DATA TO EXAMINE:
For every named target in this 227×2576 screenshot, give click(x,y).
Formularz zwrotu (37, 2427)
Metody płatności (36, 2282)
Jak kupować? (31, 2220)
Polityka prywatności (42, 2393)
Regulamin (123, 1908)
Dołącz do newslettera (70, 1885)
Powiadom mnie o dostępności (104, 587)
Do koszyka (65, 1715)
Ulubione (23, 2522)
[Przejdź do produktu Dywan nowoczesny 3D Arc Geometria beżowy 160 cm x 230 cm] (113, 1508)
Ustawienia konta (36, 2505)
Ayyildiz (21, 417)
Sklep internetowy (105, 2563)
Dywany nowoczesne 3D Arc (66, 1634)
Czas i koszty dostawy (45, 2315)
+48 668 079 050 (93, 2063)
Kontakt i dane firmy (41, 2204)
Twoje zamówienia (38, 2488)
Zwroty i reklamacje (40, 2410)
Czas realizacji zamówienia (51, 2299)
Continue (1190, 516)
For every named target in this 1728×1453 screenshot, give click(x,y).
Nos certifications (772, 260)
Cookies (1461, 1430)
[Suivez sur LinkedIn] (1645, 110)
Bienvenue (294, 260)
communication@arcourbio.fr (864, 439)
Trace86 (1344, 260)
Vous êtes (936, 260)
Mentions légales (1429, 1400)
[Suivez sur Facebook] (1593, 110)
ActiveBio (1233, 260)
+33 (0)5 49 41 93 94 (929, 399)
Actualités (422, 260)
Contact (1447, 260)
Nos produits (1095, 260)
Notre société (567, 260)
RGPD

PROBLEM: Give an exact copy of all the material above.

RESULT OF THE TASK:
For every named target in this 227×2576 screenshot, give click(x,y).
Formularz zwrotu (37, 2427)
Metody płatności (36, 2282)
Jak kupować? (31, 2220)
Polityka prywatności (42, 2393)
Regulamin (123, 1908)
Dołącz do newslettera (70, 1885)
Powiadom mnie o dostępności (104, 587)
Do koszyka (65, 1715)
Ulubione (23, 2522)
[Przejdź do produktu Dywan nowoczesny 3D Arc Geometria beżowy 160 cm x 230 cm] (113, 1508)
Ustawienia konta (36, 2505)
Ayyildiz (21, 417)
Sklep internetowy (105, 2563)
Dywany nowoczesne 3D Arc (66, 1634)
Czas i koszty dostawy (45, 2315)
+48 668 079 050 (93, 2063)
Kontakt i dane firmy (41, 2204)
Twoje zamówienia (38, 2488)
Zwroty i reklamacje (40, 2410)
Czas realizacji zamówienia (51, 2299)
Continue (1190, 516)
For every named target in this 1728×1453 screenshot, give click(x,y).
Nos certifications (772, 260)
Cookies (1461, 1430)
[Suivez sur LinkedIn] (1645, 110)
Bienvenue (294, 260)
communication@arcourbio.fr (864, 439)
Trace86 (1344, 260)
Vous êtes (936, 260)
Mentions légales (1429, 1400)
[Suivez sur Facebook] (1593, 110)
ActiveBio (1233, 260)
+33 (0)5 49 41 93 94 (929, 399)
Actualités (422, 260)
Contact (1447, 260)
Nos produits (1095, 260)
Notre société (567, 260)
RGPD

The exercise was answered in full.